I’ll be honest: I don’t know much beyond the basics about Rails. I cut my teeth on the Active Record design pattern, even if I find it lacking now. And what I know about Ruby, I like, because it feels like a much improved Perl.
I find it implausible that Twitter has reached the limits of a non-partitioned (some would call it “federated,” though that is, technically, incorrect) database schema. That comes later. It also doesn’t seem plausible that Rails forces all of your tables into a single database.
That leaves database replication. So, my understanding of his complaint is that Rails doesn’t support a one master-many slaves architecture. Otherwise, that is fairly quick and easy for a company in trouble to set up.
There are really three takeaways from this.
First, it doesn’t matter how “slow” Ruby is compared to C++ or Java. Their problem isn’t with the Ruby VM as an execution environment, it’s with Rails as a platform.

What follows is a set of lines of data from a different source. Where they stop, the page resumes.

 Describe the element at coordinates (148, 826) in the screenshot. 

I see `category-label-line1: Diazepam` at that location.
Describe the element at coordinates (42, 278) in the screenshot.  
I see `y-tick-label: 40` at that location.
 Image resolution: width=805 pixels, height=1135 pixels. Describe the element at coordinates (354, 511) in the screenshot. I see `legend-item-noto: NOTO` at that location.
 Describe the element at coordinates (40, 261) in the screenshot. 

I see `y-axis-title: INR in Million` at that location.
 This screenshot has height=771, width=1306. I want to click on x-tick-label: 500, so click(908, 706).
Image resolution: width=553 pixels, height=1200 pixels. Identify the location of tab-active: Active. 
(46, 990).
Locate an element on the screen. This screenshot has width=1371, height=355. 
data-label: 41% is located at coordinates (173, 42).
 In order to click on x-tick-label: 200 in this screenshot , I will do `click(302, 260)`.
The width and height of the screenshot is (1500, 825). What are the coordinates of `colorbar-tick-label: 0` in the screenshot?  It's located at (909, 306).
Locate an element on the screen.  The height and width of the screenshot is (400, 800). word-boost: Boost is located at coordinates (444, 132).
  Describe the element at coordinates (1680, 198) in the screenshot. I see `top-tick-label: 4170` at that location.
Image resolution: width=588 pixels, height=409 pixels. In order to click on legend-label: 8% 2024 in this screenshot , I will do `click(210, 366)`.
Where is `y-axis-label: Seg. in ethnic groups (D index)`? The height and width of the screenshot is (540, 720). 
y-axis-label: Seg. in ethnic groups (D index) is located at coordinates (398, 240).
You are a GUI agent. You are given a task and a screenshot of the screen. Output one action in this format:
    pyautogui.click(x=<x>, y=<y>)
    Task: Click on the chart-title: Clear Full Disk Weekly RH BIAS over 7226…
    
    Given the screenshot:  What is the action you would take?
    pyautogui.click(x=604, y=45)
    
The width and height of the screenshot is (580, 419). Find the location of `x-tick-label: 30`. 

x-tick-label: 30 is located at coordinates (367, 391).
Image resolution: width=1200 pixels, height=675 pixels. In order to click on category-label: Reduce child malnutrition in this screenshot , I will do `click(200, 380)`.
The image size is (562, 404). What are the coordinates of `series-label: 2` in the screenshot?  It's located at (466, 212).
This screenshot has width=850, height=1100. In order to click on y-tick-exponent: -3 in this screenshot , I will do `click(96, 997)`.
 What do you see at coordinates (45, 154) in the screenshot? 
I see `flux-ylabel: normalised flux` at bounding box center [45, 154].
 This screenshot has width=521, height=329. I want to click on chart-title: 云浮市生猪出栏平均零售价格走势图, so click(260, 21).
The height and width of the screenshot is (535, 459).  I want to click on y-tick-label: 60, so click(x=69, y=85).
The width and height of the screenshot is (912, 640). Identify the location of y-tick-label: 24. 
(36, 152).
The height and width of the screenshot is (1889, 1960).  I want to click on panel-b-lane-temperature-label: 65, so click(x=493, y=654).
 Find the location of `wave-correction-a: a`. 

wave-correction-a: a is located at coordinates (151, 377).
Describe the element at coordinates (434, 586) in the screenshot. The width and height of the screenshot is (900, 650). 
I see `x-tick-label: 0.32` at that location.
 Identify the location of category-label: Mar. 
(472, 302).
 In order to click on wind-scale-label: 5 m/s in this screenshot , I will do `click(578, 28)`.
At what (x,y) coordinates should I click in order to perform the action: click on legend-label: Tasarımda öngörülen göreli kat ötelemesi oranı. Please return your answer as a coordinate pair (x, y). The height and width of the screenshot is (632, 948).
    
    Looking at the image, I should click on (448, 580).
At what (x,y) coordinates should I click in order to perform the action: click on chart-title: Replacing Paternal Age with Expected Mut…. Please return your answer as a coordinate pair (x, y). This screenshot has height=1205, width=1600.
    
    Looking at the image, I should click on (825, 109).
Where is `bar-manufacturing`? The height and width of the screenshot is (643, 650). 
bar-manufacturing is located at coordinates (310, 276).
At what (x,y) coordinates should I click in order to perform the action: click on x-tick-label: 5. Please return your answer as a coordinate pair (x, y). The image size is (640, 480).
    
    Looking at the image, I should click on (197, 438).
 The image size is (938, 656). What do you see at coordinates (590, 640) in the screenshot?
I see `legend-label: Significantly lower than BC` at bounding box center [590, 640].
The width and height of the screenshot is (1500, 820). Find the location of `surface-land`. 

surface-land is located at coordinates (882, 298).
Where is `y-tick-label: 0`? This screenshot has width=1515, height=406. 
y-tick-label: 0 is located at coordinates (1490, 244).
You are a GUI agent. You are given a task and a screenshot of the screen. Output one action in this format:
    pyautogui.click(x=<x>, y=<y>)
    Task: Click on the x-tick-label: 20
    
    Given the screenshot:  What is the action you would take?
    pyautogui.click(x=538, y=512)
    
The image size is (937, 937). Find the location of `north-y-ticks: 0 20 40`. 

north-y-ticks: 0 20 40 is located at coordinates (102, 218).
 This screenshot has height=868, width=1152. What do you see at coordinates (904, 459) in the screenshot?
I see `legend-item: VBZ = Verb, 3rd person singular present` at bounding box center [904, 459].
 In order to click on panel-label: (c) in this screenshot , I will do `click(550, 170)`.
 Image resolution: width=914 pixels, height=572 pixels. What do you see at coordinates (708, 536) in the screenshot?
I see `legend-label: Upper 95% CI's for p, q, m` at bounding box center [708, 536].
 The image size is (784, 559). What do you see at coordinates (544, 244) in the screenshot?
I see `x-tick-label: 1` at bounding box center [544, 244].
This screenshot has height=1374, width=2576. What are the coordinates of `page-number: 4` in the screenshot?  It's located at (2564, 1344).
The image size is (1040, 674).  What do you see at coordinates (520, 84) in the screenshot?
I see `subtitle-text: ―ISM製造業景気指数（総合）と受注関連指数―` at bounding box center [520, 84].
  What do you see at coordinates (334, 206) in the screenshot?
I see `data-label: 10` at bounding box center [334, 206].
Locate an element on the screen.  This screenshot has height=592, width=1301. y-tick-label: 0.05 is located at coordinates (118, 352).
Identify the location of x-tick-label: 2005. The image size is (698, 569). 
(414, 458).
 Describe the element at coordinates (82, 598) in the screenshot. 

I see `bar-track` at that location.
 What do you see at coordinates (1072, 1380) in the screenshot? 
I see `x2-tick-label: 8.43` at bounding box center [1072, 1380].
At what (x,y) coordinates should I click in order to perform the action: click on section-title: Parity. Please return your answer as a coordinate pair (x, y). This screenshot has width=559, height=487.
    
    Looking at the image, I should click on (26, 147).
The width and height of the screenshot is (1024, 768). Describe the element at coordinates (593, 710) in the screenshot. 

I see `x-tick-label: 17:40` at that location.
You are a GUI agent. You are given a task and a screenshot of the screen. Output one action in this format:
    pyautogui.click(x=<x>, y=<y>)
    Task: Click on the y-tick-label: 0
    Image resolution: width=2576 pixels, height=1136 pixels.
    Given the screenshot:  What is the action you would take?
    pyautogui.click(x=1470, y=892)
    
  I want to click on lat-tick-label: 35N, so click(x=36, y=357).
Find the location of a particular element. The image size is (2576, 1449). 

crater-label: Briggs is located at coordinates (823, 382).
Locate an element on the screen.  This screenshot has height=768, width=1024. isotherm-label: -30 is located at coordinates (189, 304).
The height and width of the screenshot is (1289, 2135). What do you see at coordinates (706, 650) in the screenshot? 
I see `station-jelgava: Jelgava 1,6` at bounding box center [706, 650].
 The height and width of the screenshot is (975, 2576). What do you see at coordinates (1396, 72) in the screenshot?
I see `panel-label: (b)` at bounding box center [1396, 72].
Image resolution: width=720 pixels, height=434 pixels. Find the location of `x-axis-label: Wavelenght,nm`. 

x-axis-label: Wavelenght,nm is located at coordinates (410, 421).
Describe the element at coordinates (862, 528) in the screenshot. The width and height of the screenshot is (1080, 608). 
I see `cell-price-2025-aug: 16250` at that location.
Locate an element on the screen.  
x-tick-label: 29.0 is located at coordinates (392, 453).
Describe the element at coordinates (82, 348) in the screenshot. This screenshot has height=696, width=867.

And the only problem there is its lack of support for common, sensible data-level scaling strategies. Really, any language out there today is capable of scaling. (Sure, I’m simplifying. Platforms that don’t require spawning a new process for each request are “more scalable” and also may have shorter response times.)
Second, Twitter is a company with a lot of goodwill in the community. They’ll get through this. A lot of us only wish our employer were in the position of not losing members and positive press every minute our site cannot withstand the traffic. I envy their developers right now: their team will gel in a way it probably hasn’t yet, and a year from now they’ll be sharing their scaling experiences at all the conferences, and swapping war stories with new team members. (Aren’t they still hiring?)
Third, Rails will get through this. Twitter is, as far as I know, the first Rails-based company to push Rails to its (well-known, well-criticized) limits. If the Twitter developers don’t contribute improvements back to the Rails community, other Rails developers will. This experience only makes Rails more attractive to new start-ups who, if they’re lucky, will have the same traffic issues in a year.